11 janvier 2018

Anna-Lina Corda, une fashion pas victime

Anna-Lina Corda dirige le Musée suisse de la mode à Yverdon-les-Bains (VD), une institution qui vient de fêter ses trente-cinq ans d’existence et qui cherche encore un écrin permanent pour mettre en valeur son incroyable collection d’accessoires et de vêtements.

Anna-Lina Corda
Anna-Lina Corda aime expliquer aux gens ce qu’il y a derrière le vêtement. Pour elle, la mode est tout sauf futile.

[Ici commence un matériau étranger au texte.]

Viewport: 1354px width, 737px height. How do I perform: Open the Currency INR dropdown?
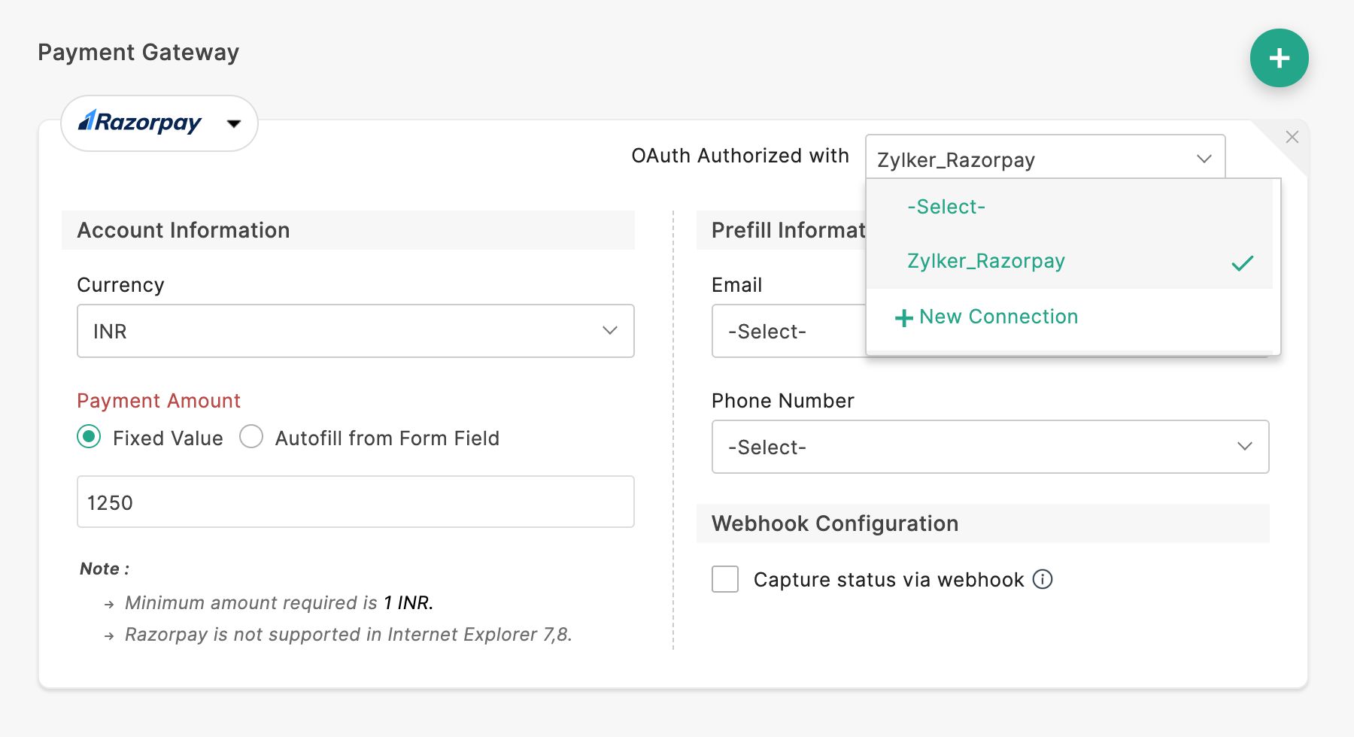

Mis à part peut-être une mère élégante toujours tirée à quatre épingles et une grand-mère modiste, rien ne semblait prédestiner Anna-Lina Corda à devenir un jour directrice du MuMode, le Musée suisse de la mode à Yverdon-les-Bains (VD) . Petite, cette enfant de Corpataux (FR) rêvait en effet davantage au prince charmant qu’à la robe de bal. Même si elle a toujours eu un faible pour les textures et les couleurs.

Du coup, pendant ses études en histoire de l’art, cette jeune femme s’est intéressée davantage à l’architecture qu’à la haute couture. C’est un stage au Musée d’art et d’histoire de Genève, dans le cadre d’un postgrade en muséologie et conservation du patrimoine, qui changera tout. «J’ai rencontré Alexandre Fiette qui travaillait dans le département textile et c’est lui qui m’a dit que le MuMode cherchait un commissaire d’exposition.»

Anna-Lina Corda met ainsi un pied dans la seule institution du pays entièrement dédiée à la mode et y reste pour s’occuper des archives de l’Yverdonnois Robert Piguet, grand couturier qui a notamment habillé les stars de son époque. «La petite robe noire d’Édith Piaf, c’était lui!» Puis, de fil en aiguille, elle grimpe les échelons jusqu’à se retrouver à la tête de ce musée.

J’ai découvert un monde fascinant que Balzac a résumé en une jolie phrase: ‹L’homme qui ne voit dans la mode que la mode est un sot.›

Anna-Lina Corda

Une journée avec Anna-Lina Corda, directrice du Musée suisse de la mode

8h Copine et caféine «Après avoir déposé ma fille à l’école, je vais boire un café avec une amie. Cette demi-heure que l’on passe ensemble, c’est comme un sas de décompression, un moment de transition entre ma vie de famille et mon travail au musée.»
9h Échange et don «Nos collections sont composées essentiellement de dons. On en reçoit en moyenne un par jour. C’est toujours une surprise de découvrir ce que les gens nous apportent. Et en prime, ces donateurs nous racontent souvent l’histoire intime du vêtement. Oui, ces rencontres sont vraiment enrichissantes!»
10h Caserne d’Ali Baba «Chaque pièce que l’on reçoit est inventoriée, photographiée et conditionnée. Aux anciennes casernes, dans nos réserves, il y a actuellement 12 000 vêtements et accessoires. Sans compter les 3000 croquis du grand couturier Robert Piguet et les 30 000 boutons que l’on a reçus l’an passé.»
Bijou éternel «Depuis que j’ai 18 ans, je ne me sépare jamais de cette bague en lapis-lazuli. Je ne l’enlève même pas pour me doucher ou dormir. C’est mon papa qui me l’a donnée, elle vient de sa famille. J’y suis très attachée!»
14h Cap sur le château «Nous faisons des allers et retours entre les anciennes casernes et le château où se trouve une salle d’exposition temporaire. De jongler entre deux lieux complique notre tâche. Heureusement, la commune projette de construire un bâtiment multifonctionnel près de la gare et nous figurons dans les plans.»

15h Suivez la guide! «J’aime expliquer ce qu’il y a derrière le vêtement. Parce que la plupart des gens pensent que la mode est futile, alors qu’elle concerne tout le monde et permet d’aborder de nombreux sujets touchant aussi bien à l’histoire et à la sociologie qu’à la psychologie ou à la philosophie.»
18h Heureuses retrouvailles «En fin d’après-midi, je vais chercher Élisabeth aux parascolaires. Ma fille compte évidemment énormément pour moi, mais ma vie professionnelle aussi. Même si ce n’est pas toujours facile à concilier, j’ai besoin de cet équilibre entre famille et travail pour être bien et m’épanouir.»